Activity
Transcribe only the lines in the data below falling between the line with "You are a computer-use agent. The" and the line with "Instruction: Click the Beta badge icon", including those two lines, and leave out any picture.

------ Supplied information

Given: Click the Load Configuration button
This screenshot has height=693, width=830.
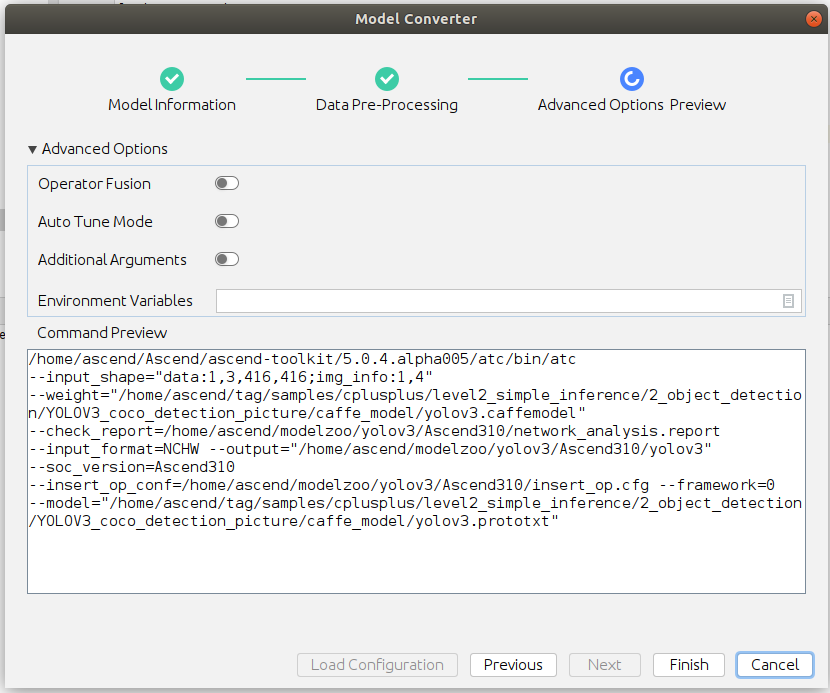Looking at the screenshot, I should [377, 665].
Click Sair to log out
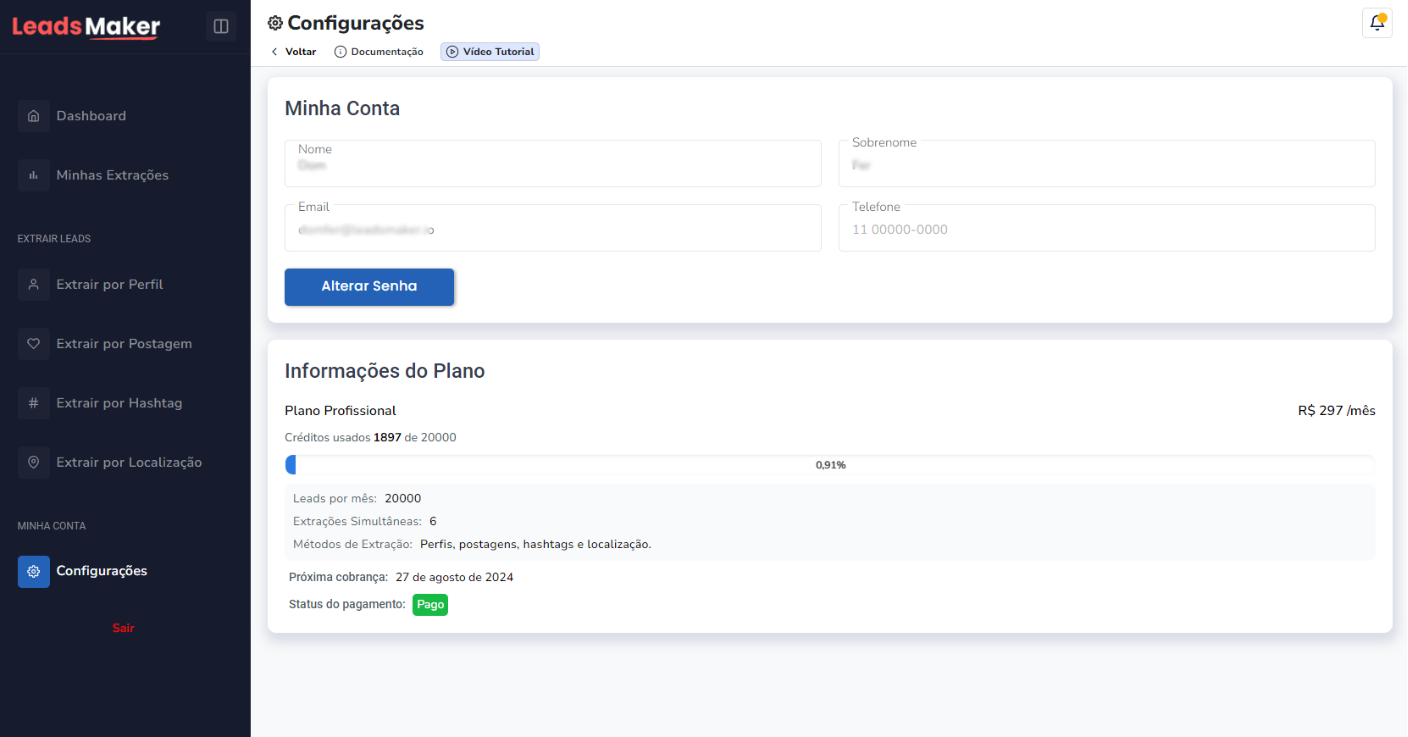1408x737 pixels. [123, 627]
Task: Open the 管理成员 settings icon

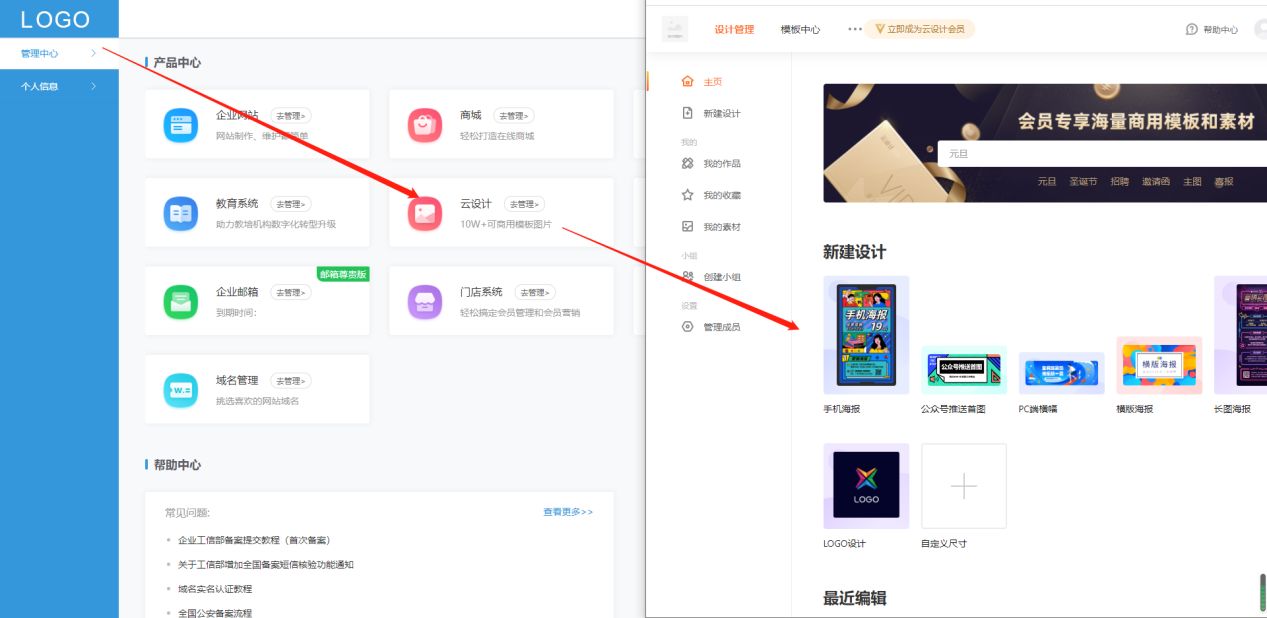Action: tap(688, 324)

------------
------ Supplied information

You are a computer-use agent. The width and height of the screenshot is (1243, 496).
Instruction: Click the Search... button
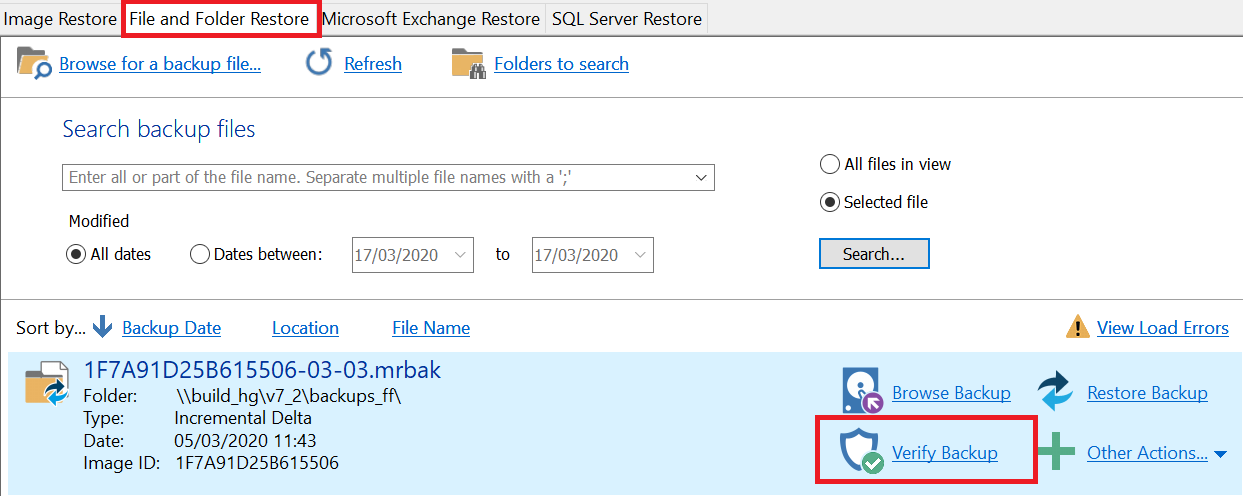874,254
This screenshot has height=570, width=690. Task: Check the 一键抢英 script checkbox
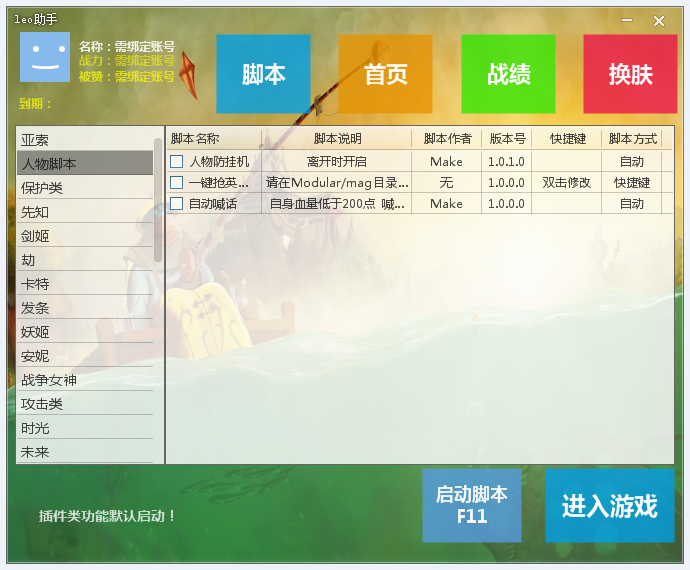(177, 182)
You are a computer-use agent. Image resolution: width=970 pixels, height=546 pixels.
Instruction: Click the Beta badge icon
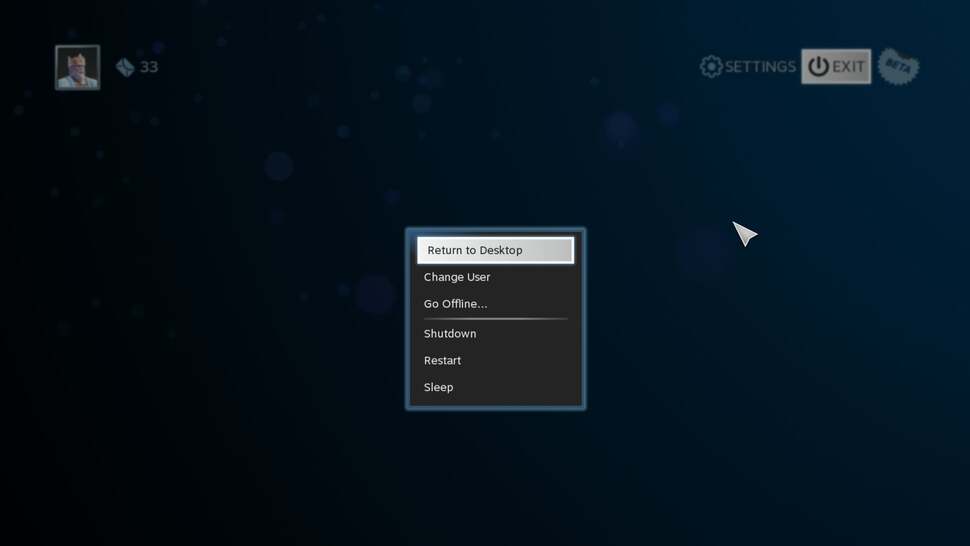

------------
------ Supplied information

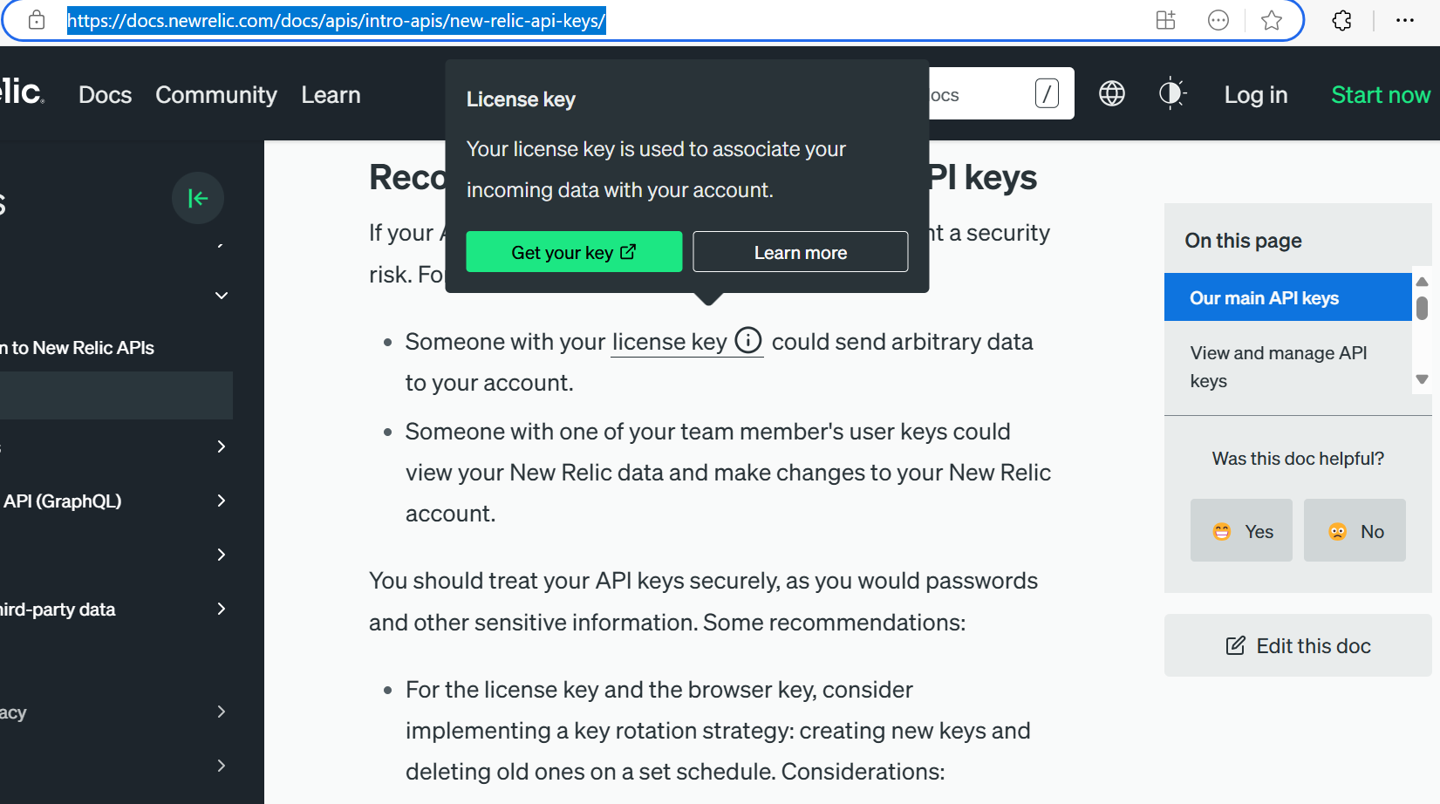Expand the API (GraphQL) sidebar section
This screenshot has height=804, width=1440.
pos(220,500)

------------

Task solution
You are a computer-use agent. The width and height of the screenshot is (1243, 496).
Instruction: Click the Search... button
874,254
This screenshot has height=570, width=690. Task: Check the 一键抢英 script checkbox
(177, 182)
You are a computer-use agent. Image resolution: width=970 pixels, height=546 pixels.
Instruction: Click the Beta badge icon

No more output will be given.